Позже, в своих служебных объяснениях, Рекемчук довольно живо изобразит обстановку тех дней.
«…Когда я явился к воинскому начальнику, то застал там следующую картину: в большой комнате кроме румынского майора был еще французский штабной лейтенант и какой-то русский (по виду) полковник. По документам выяснялось — является ли пришедший бессарабцем или не бессарабцем. В первом случае, т. е. бессарабцы подходили к румынскому офицеру и должны были записаться в румынскую армию, а не бессарабцам предлагался выбор: через французского офицера записаться в иностранный легион, или через русского полковника во врангелевскую армию. Я отказался записаться в румынскую армию, за то был изруган румынским майором и под конвоем (нас, отказавшихся, было человек 50–70) нас отправили в комендатуру города, где продержали до утра, а потом выпустили…»
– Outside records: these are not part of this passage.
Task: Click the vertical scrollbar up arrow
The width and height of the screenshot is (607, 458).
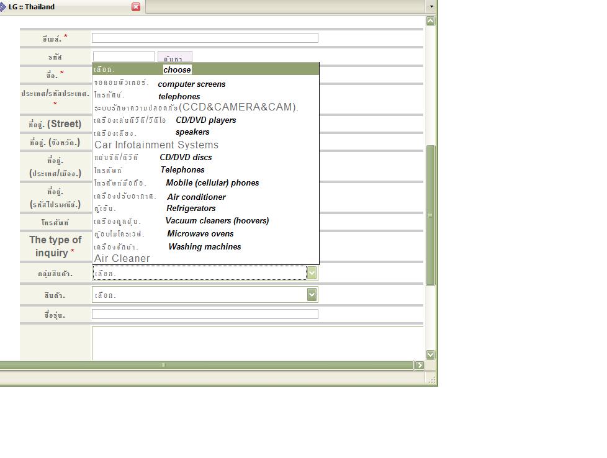Action: pos(430,21)
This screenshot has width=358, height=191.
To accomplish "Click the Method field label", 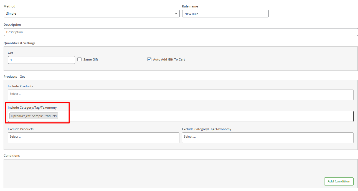I will coord(9,6).
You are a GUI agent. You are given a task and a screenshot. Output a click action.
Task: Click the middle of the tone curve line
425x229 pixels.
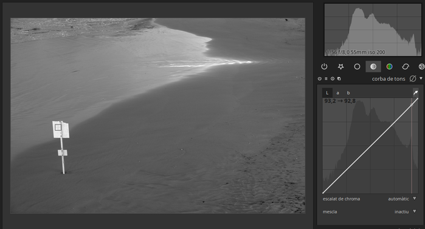pyautogui.click(x=370, y=146)
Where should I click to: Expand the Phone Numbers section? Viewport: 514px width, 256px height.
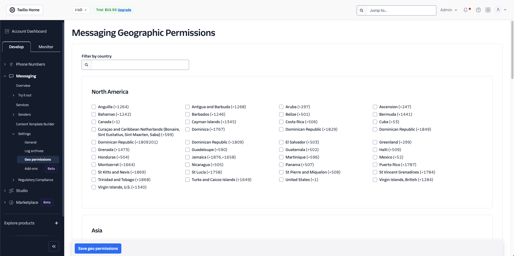pyautogui.click(x=5, y=64)
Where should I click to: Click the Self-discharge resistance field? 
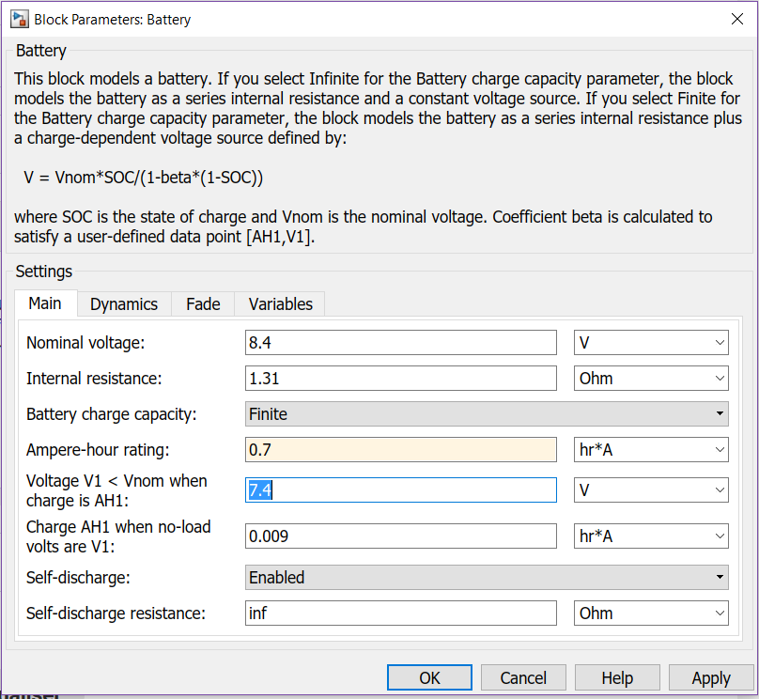(x=400, y=614)
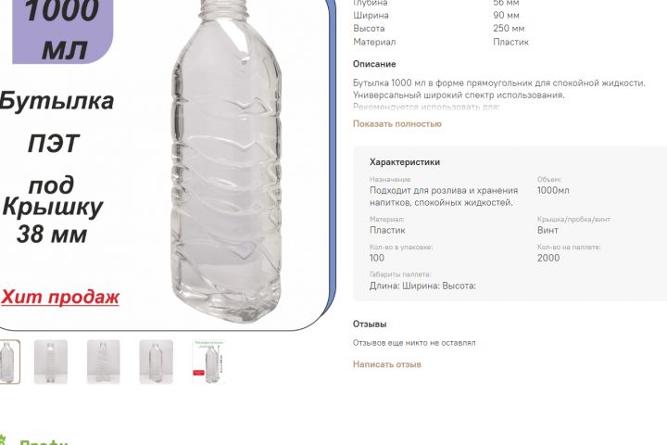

Читателю имеет смысл удержать в памяти эти бегло очерченные фигуры русского полковника, зовущего идти под знамена генерала Врангеля, а также французского офицера, вербующего людей в Иностранный легион, в Северную Африку: нам еще встретятся в этом повествовании отнюдь не случайные персонажи, сделавшие именно такой судьбинный выбор.
Что же касается Рекемчука, то всё завершилось тем, что его оприходовали капитаном запаса румынской армии.
Молодая семья обосновалась в родовом гнезде Христофора Чинарова на улице Strada Trajan, то есть на Дороге Траяна (запомним и это), а позже перебралась в дом по-соседству, на улице Беликовича, подаренный Анне отцом.
В одном из документов, известных мне, утверждается, что Христофор Чинаров — человек деспотичного, крутого нрава, — якобы души не чаял в зяте и, уж во всяком случае, был «…с Рекемчуком в идеальных отношениях».
Время показало, что это далеко не так. Однако обитатели богатой виллы на Дороге Траяна старались не выставлять на обозрение улицы семейной дрязги. Об этом позднее.
Покуда же блестящий молодой офицер, человек разносторонне одаренный, прежде всего позаботился о своем дальнейшем образовании. Он поступил на факультет журналистики Бухарестского университета, где была возможность заочного обучения, и окончил его в 1923 году.
Работал переводчиком в земской управе (он владел не только русским и румынским, но и вполне сносно объяснялся на французском, немецком, итальянском языках), потом всерьез занялся журналистикой: стал секретарем, а вскоре и редактором местной земской газеты Viata Nuova («Новая жизнь»).
Он зарекомендовал себя не только человеком грамотным, профессиональным, но и безусловно порядочным.
Бессарабские газеты той поры были грязноваты: от них разило за версту духом дешевой сенсации, местечкового скандала, и почти в любой публикации сквозило, прочитывалось сквозь строки — сколько дадено, сколько за нее заплачено.
«Новая жизнь» изумляла серьезностью и столь же очевидной опрятностью.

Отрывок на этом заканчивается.